Frequently Asked Questions
The Higher Learning Commission (HLC), an independent corporation, is the arm of the North Central Association of Colleges and Schools (NCA) that accredits colleges, universities, and other institutions of higher learning. NCA is one of the nation’s six regional accrediting agencies. HLC accredits degree-granting educational institutions in the North Central region of the United States, including Arkansas, Arizona, Colorado, Iowa, Illinois, Indiana, Kansas, Michigan, Minnesota, Missouri, North Dakota, Nebraska, Ohio, Oklahoma, New Mexico, South Dakota, Wisconsin, West Virginia, and Wyoming.
The accreditation process has been used by colleges and universities for decades as a voluntary system of self-examination and self-improvement. Moreover, accreditation assures the public that an institution has been reviewed by an outside agency and met that agency’s criteria for accreditation. More recently, without accreditation from a federally recognized accrediting agency (such as HLC), a college or university is not eligible for many kinds of federal support, including federal student-aid programs.

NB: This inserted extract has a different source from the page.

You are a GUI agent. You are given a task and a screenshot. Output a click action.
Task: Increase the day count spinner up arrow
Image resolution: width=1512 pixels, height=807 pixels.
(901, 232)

The Commission established a new set of criteria for accreditation in 2004-2005 that includes:
1. Mission and Integrity
2. Preparing for the Future
3. Student Learning and Effective Teaching
4. Acquisition, Discovery, and Application of Knowledge
5. Engagement and Service
Each criterion has four or five core components.
A ten-person HLC consultant-evaluator team, made up of administrators, staff and faculty from other institutions, will visit the campus during the academic year 2009-2010. Members of the team are all trained in using the HLC’s criteria and bring a broad range of expertise and experience to the process.

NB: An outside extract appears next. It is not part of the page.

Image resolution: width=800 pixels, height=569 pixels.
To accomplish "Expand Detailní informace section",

The team will seek to validate North Central College’s Self-Study Report. The team will also offer recommendations and advice about institutional concerns and issues for the future.

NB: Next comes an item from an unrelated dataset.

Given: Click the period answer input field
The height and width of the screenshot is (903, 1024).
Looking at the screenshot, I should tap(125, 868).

The team may recommend continued accreditation with no recommended follow-up activities before the next scheduled visit. The team could also require a focused visit to gauge the College’s response to particular issues or recommend other kinds of progress or monitoring reports.
The institution will look carefully at the team’s report as part of the College’s strategic planning process, both for validation of what the College is doing well and for advice about ways in which the College can improve. Particular issues may be immediately referred to the appropriate committee or office for examination and action.